Chaque année a ses commémorations littéraires qui passent plus ou moins inaperçues selon le degré de popularité du sujet commémoré. En France, de grands noms jadis considérés comme tels échappent au devoir de mémoire institutionnalisé. Il en fut ainsi, en 2007, pour Roger Vailland (centenaire) et pour Nikos Kazantzakis (cinquantième anniversaire de sa mort). En sera-t-il de même pour Yannis Ritsos né en 1909 (un 1er mai selon le calendrier julien) et décédé en 1990 (un 11 novembre selon le calendrier grégorien) ?

Une œuvre majeure

Misère de la critique et misère des lecteurs qui ne s'intéressent à un pays étranger que s'il leur est loisible de s'apitoyer sur ses souffrances et qui s'en désintéressent sitôt qu'il rejoint la normalité ! On pourrait bien nous rejouer le même spectacle de l'indifférence avec Yannis Ritsos qui a pour lui son oeuvre passionnante, majeure dans l'histoire de la modernité poétique européenne, mais contre lui sa fidélité au parti communiste, bien que celle-ci s'accompagnât presque toujours d'une distance, voire d'une dissidence, clairement lisibles entre les lignes. De ce point de vue, il y a plus d'un parallèle à tracer entre son destin et celui d'Aragon qui ne manqua point de saluer publiquement l'immense talent de son confrère grec, son « sens du frisson » et son art de moduler le silence.

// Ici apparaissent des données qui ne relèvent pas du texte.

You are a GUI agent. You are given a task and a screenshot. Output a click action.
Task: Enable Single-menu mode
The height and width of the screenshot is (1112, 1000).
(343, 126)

Esthétiquement et politiquement, Ritsos est un poète entre deux mondes et entre deux modes. Né dans la cité byzantine de Monemvassia, dans le Péloponnèse, là où la roche dialogue avec la mer, il hérite d'une tradition lyrique dont Costis Palamas, le Victor Hugo grec, occupe le sommet – Palamas qui écrira de lui, rendant hommage à son génie : « nous nous écartons, poète, pour que tu passes ».
giannis ritsos epitaphios
En 1936, il cultive avec bonheur le vers de quinze syllabes, l'équivalent pour le rayonnement de notre alexandrin, dans une composition appelée à un succès renouvelé lorsqu'elle sera mise en musique, dans les années cinquante, par un Mikis Theodorakis se servant pour l'occasion des rythmes du rébétiko. Prolongeant les lamentations rituelles, un genre pratiqué de l'Antiquité à nos jours, l'ensemble des pièces réunies sous le titre d'Epitaphios est né de la vision dans un journal d'une photographie représentant une mère qui pleure sur le cadavre de son fils abattu par les gendarmes au cours d'une manifestation à Thessalonique.

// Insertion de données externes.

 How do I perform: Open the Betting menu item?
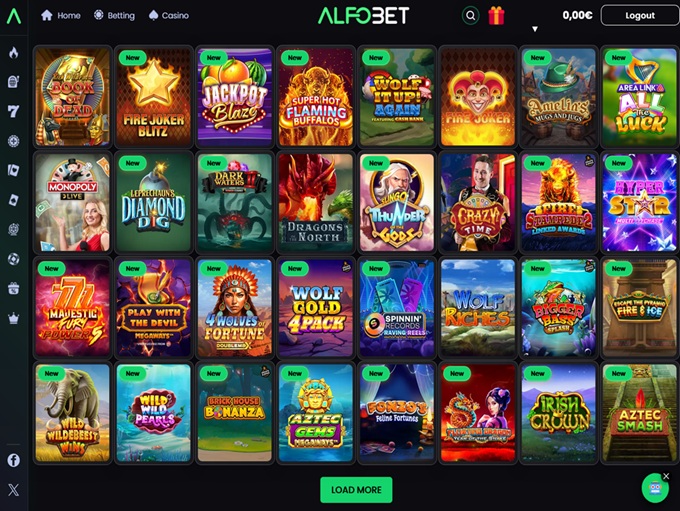(114, 16)
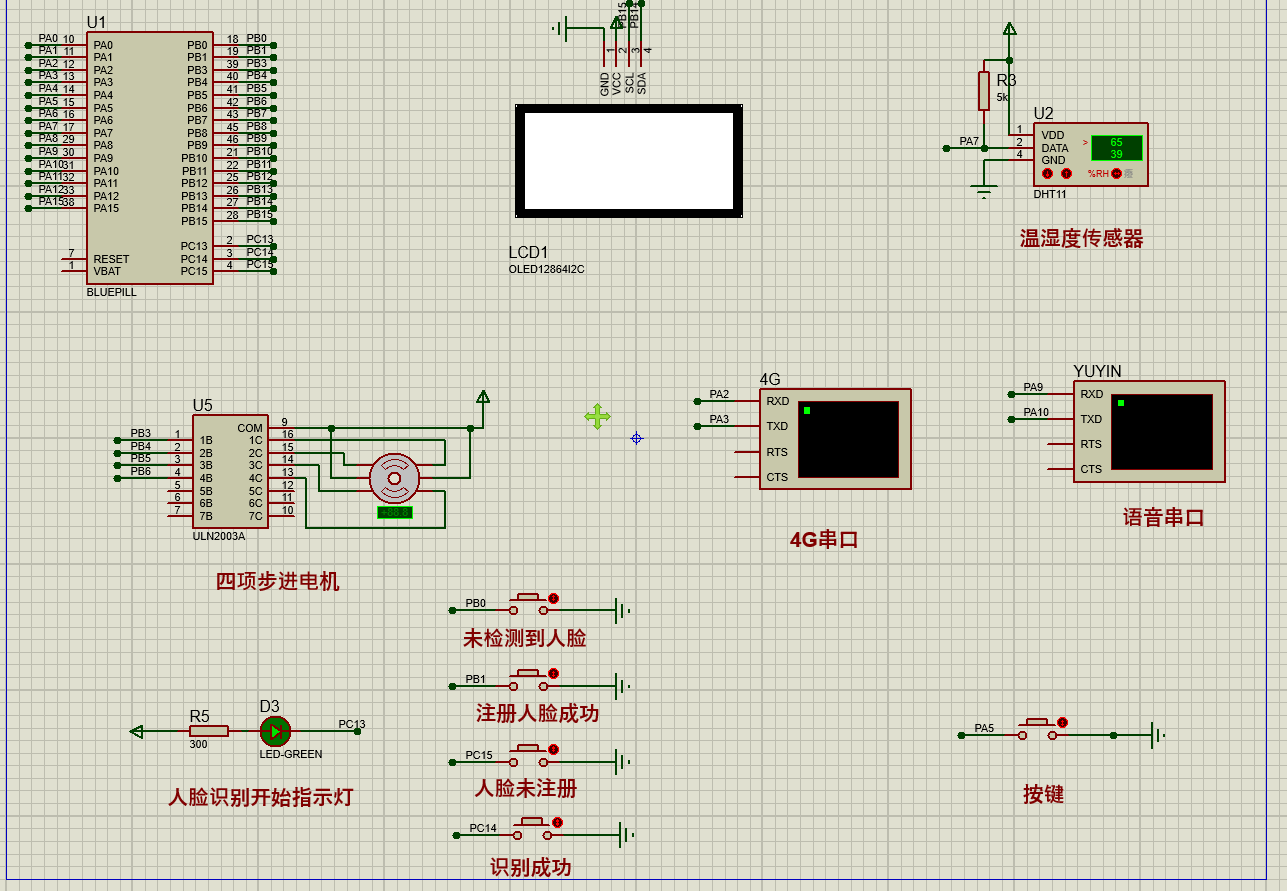Toggle the PB0 push button switch
The width and height of the screenshot is (1287, 891).
coord(531,605)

Poésie née de la circonstance, Epitaphios n'a pourtant rien, au sens péjoratif, d'une poésie « de circonstance ». Comme Séféris, Ritsos a prouvé qu'il avait le pouvoir d'atteindre l'universel dans toutes les formes qu'il investissait, de la plus traditionnelle à la plus novatrice. Aussi difficilement transposable en français que les Dix-huit petites chansons pour la patrie amère (écrites celles-là directement pour Theodorakis à l'époque où la Grèce vivait « plâtrée » sous la dictature militaire), Epitaphios fut emblématique d'une certaine Grécité militante renouant spontanément, pour exprimer sa révolte, avec les canons de l'art populaire.

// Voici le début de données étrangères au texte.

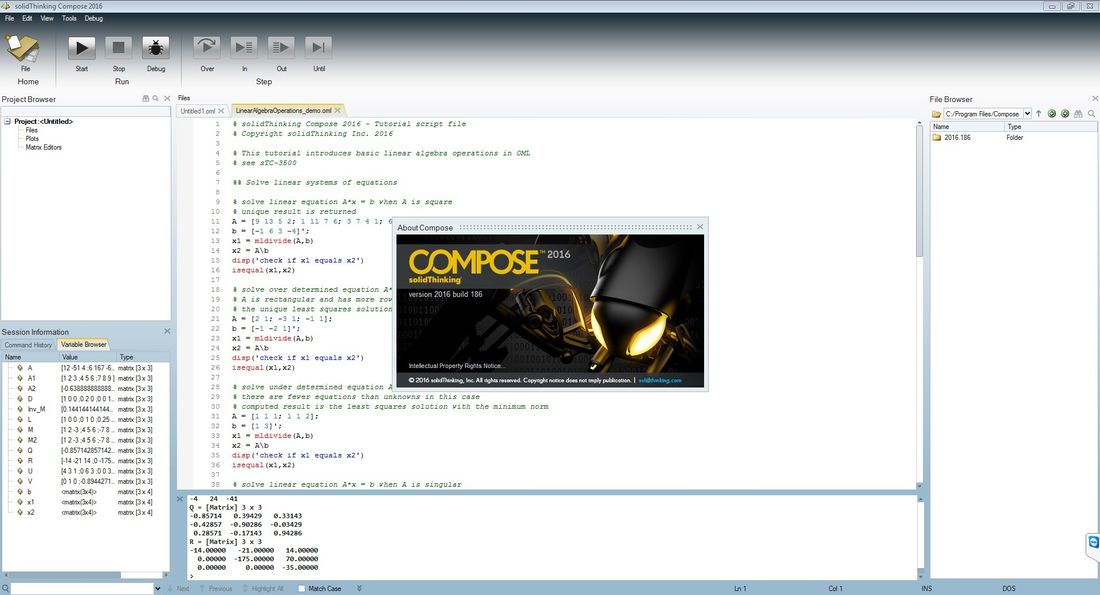Go up one folder in File Browser
The width and height of the screenshot is (1100, 595).
click(1039, 114)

De l'œuvre très abondante de Ritsos, toujours prêt de son propre aveu à se saouler de mots, à les ramasser partout et à leur faire subir tous les traitements (cf. Le Chef d'oeuvre sans queue ni tête, justement comparé par son traducteur, Dominique Grandmont, au Huit et demi de Fellini), la France intellectuelle aura sans doute retenu davantage les grands monologues théâtraux où le poète, revêtant une grande variété de masques, mythologiques notamment, entremêle ses souvenirs personnels avec les allusions  à l'histoire de son pays et de son parti. Ainsi, la célèbre Sonate au clair de lune qui date de 1956 met en scène une femme âgée s'adressant à un jeune homme, dans une ancienne demeure qui « s'obstine à vivre avec ses morts » : pour être bien compris, le poème appelle une lecture biographique autant qu'un déchiffrement politique.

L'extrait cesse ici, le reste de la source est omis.